■ Excerpt to read
····················

Wrong. But I realized: some life forms, some demographics, are becoming too sacred to be fictionalized. They are so important that they can’t be given a fictional double. They can not be performed by strangers. The performance must one hundred percent coincide with the factual.

Some of you will remember the hoopla a few years ago around Scarlett Johansson wanting to produce a movie about Dante Gill, a woman who lived as a man and ran a bunch of massage parlours in the 1970s America. In other words, a female pimp who assumed a male name, probably for the same reason that women pretended to be men in previous centuries too: it opened doors to jobs, income, freedom to roam, sartorial choices, and ways of life which would otherwise remain verboten. In the last few years, the transactivist rewriters of history proclaimed Gill a trans man and her life as part of the “history of trans rights”. (Similar has been attempted with Joan of Arc, proclaimed in an English theatrical production “nonbinary”.) It’s this group of activists who went berserk upon hearing the news that ScarJo, not a trans person, would play a “trans character”. After some months of this, she dropped out of the project.

····················

■ Extracted information
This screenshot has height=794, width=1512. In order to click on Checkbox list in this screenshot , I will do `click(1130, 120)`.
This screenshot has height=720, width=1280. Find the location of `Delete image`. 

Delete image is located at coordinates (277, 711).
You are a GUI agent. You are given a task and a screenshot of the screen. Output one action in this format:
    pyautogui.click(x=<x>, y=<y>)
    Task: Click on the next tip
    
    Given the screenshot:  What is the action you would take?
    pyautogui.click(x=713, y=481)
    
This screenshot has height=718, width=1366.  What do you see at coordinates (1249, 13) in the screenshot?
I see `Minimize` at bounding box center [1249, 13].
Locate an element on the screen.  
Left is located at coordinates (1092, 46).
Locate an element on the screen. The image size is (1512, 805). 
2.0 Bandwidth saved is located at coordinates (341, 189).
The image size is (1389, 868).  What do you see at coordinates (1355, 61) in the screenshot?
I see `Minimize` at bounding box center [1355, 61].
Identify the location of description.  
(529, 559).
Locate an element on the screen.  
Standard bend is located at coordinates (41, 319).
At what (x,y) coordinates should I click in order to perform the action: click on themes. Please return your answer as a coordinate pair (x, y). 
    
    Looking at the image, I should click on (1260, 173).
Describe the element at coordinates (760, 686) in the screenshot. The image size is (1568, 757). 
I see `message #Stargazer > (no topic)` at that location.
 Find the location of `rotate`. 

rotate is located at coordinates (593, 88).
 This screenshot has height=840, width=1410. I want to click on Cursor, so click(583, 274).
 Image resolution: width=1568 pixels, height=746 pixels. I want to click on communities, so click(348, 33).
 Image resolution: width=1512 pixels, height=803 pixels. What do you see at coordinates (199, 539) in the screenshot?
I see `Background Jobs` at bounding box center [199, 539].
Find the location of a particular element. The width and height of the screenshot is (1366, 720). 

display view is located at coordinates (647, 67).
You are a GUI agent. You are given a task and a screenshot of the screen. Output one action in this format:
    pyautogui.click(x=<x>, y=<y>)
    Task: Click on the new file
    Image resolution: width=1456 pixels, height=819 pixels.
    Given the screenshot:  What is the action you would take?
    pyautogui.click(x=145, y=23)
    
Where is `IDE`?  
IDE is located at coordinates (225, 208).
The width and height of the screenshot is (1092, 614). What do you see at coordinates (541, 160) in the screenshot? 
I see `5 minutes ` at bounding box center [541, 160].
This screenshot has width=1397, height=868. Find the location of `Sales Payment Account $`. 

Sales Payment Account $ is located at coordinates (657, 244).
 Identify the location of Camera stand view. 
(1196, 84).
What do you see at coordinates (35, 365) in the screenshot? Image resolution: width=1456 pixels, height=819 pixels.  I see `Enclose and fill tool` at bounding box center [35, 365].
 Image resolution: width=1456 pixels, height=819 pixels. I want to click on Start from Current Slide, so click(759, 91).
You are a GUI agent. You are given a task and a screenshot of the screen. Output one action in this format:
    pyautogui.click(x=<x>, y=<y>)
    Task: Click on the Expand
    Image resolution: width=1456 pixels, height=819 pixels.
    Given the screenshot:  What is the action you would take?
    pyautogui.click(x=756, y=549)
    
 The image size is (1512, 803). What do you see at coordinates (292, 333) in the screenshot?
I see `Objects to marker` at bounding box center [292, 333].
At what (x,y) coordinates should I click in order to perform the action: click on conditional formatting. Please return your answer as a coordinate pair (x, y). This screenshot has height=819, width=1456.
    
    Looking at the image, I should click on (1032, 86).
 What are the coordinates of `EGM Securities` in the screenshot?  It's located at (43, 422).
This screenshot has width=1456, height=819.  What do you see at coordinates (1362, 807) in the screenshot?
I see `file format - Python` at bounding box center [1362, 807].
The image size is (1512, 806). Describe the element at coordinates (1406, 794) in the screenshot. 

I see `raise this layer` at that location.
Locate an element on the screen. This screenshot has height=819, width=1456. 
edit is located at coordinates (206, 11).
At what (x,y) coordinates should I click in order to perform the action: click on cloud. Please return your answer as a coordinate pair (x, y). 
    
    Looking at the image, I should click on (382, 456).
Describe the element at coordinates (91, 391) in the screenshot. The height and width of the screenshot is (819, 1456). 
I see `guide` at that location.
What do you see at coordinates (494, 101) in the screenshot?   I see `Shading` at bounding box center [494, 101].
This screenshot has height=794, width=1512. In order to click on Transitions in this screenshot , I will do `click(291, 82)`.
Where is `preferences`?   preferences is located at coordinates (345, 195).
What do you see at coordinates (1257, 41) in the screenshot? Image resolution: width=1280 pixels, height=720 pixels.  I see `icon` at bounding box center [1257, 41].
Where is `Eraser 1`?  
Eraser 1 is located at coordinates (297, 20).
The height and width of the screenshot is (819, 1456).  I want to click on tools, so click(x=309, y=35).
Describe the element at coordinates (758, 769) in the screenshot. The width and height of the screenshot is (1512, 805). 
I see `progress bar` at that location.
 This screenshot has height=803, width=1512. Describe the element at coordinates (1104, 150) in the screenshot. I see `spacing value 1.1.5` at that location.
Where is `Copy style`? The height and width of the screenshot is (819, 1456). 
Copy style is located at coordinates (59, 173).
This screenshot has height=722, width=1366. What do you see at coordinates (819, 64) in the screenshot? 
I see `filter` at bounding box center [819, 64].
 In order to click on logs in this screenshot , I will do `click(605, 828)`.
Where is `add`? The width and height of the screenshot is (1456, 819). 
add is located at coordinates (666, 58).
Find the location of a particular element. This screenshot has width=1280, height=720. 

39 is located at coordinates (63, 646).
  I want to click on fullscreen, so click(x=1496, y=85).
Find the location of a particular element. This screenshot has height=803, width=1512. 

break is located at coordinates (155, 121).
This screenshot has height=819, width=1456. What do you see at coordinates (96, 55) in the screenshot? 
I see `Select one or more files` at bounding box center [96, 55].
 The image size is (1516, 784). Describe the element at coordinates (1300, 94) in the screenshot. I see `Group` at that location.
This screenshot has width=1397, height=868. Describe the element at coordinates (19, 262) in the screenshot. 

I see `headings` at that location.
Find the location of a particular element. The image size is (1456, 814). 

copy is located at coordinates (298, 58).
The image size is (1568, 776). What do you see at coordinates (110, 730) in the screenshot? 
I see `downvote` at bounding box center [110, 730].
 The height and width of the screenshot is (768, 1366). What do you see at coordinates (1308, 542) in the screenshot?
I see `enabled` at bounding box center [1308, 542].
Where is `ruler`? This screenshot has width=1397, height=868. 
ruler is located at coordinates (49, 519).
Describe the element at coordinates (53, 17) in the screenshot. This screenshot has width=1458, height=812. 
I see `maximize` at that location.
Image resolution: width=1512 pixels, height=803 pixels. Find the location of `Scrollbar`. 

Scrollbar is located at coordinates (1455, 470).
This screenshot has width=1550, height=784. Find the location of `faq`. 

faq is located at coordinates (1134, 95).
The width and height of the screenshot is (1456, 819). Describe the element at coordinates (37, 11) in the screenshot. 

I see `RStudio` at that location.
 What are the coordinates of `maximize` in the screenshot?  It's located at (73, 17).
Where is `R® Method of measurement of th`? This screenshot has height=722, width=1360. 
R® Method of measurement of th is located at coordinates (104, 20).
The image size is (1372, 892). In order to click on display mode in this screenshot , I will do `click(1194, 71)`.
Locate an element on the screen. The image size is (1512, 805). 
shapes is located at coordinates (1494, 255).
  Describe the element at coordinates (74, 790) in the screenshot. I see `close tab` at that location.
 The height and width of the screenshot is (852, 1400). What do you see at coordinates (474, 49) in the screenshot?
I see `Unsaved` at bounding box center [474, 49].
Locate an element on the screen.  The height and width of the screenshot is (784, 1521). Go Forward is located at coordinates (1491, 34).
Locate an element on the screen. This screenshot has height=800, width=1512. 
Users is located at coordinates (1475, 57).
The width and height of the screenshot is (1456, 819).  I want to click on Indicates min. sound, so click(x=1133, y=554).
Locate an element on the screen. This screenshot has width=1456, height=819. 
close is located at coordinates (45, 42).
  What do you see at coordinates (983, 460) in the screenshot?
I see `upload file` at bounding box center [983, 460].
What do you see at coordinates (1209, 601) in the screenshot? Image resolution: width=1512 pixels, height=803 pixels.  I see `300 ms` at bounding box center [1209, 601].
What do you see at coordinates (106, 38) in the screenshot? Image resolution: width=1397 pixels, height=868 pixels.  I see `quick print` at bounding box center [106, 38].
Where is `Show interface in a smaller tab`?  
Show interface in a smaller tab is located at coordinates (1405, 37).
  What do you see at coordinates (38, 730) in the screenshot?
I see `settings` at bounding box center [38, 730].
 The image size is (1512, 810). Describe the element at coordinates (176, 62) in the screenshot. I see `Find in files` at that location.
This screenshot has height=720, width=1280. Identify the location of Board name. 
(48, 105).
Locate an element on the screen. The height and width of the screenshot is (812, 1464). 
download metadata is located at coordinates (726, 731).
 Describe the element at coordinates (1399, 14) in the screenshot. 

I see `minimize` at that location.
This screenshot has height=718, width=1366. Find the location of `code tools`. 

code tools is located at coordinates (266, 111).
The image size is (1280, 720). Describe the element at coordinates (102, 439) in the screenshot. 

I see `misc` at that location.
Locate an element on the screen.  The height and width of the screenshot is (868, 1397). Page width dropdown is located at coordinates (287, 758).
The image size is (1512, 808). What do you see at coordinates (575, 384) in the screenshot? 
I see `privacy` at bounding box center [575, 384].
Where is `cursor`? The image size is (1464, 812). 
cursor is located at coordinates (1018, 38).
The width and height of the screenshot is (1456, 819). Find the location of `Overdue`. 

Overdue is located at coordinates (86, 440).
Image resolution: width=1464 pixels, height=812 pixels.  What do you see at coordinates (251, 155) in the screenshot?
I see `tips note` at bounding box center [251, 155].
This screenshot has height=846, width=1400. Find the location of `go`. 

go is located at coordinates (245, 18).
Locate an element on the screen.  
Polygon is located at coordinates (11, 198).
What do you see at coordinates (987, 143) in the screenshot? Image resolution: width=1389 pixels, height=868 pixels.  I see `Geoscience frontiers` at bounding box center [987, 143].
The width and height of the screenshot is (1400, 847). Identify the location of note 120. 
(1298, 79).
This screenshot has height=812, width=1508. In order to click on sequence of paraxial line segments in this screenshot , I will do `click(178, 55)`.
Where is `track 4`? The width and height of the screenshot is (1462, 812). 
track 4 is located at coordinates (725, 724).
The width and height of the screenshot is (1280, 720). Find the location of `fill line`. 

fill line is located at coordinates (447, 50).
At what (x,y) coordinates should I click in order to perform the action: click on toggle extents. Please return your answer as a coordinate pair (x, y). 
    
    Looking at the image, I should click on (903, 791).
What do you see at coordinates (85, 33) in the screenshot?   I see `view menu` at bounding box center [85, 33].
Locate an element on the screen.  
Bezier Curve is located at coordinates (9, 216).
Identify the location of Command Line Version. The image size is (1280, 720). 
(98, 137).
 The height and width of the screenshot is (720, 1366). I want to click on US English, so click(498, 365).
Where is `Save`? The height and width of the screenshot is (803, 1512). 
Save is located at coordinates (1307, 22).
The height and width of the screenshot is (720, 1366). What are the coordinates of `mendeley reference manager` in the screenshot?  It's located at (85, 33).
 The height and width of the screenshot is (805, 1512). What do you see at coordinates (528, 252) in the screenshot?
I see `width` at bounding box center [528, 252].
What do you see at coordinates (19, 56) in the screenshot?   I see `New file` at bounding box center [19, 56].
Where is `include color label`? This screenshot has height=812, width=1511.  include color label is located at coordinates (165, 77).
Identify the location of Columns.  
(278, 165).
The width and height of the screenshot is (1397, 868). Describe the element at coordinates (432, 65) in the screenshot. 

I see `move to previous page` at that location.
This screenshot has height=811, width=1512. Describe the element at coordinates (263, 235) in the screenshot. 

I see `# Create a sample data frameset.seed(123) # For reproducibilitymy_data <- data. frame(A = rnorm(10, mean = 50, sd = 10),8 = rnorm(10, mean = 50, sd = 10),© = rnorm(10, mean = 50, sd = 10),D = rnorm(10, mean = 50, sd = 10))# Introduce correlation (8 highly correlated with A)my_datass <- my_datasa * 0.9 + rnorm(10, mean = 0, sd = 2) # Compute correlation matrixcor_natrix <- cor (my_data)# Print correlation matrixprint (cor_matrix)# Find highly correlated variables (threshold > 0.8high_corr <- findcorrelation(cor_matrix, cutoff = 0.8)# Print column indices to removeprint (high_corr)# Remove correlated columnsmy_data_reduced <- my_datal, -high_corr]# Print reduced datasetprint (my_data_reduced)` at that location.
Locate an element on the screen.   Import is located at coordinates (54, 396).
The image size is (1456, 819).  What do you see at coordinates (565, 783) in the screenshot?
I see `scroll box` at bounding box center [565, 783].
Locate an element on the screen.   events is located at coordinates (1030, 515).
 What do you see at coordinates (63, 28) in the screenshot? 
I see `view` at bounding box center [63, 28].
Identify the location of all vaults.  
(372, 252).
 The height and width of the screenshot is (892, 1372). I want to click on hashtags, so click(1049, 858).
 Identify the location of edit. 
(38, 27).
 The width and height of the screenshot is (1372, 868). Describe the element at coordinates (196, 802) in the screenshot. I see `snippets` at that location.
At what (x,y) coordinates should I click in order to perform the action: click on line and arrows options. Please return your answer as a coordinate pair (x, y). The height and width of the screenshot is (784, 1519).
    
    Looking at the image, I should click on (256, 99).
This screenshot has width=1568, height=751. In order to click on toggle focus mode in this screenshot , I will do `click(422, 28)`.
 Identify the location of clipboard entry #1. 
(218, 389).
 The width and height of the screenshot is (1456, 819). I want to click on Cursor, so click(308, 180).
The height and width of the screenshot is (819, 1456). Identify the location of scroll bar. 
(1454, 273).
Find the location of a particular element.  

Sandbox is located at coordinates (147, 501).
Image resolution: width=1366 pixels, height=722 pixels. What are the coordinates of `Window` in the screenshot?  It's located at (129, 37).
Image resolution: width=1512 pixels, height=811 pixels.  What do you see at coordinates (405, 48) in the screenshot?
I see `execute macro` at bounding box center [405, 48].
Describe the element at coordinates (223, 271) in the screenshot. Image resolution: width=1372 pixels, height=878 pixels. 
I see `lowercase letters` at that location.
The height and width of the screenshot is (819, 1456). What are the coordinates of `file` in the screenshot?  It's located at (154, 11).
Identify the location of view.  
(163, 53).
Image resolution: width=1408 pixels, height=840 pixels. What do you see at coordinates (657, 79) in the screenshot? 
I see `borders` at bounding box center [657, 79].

····················

■ Problem 1
In the passage on casting and fictional doubles, what did Scarlett Johansson do after some months of activist outcry?
■ Problem 2
Rewrite the passage on casting and fictional doubles from "Wrong. But I" to "with the factual.", switching "strangers" out for "outsiders".
■ Problem 3
Pick up the passage on casting and fictional doubles at its last sentence and carry it on.
The records play no part in what follows.

■ Task result 1
She dropped out of the project.

■ Task result 2
Wrong. But I realized: some life forms, some demographics, are becoming too sacred to be fictionalized. They are so important that they can’t be given a fictional double. They can not be performed by outsiders. The performance must one hundred percent coincide with the factual.

■ Task result 3
Some people are too sacred to be fictionalized. This has been true for some time now about anything to do with indigenous character of any kind. Harry Somers’ estate removed, after some academic-activist-media pressure and shaming were applied, one of the most beautiful and technically challenging arias in his opera Louis Riel, the Lullaby, which was loosely, very loosely based on an old Nisga’a lament. Therefore it was “stolen” wasn’t it, and then applied in the context of a wrong indigenous group, and it had to be abandoned, and the item recomposed by someone of the right ethnicity. As this piece of arts journalism helpfully explains,

If Louis Riel the opera were ever to be remounted - and I doubt this will ever happen because there will be demands to cast Metis opera singes in the dastardly difficult roles of Riel and his wife - a new and very different musical material will be heard as the Lullaby, composed by a Metis composer, Ian Cusson.

The wrath of gods avoided, desacralization ducked. Phew.


Women and their bloodthirsty Twitter personae

I’ve written here before about the topic of (left and liberal) women being extremely accommodating to anticolonial violence and resistance, as it’s one of my pet fascinations.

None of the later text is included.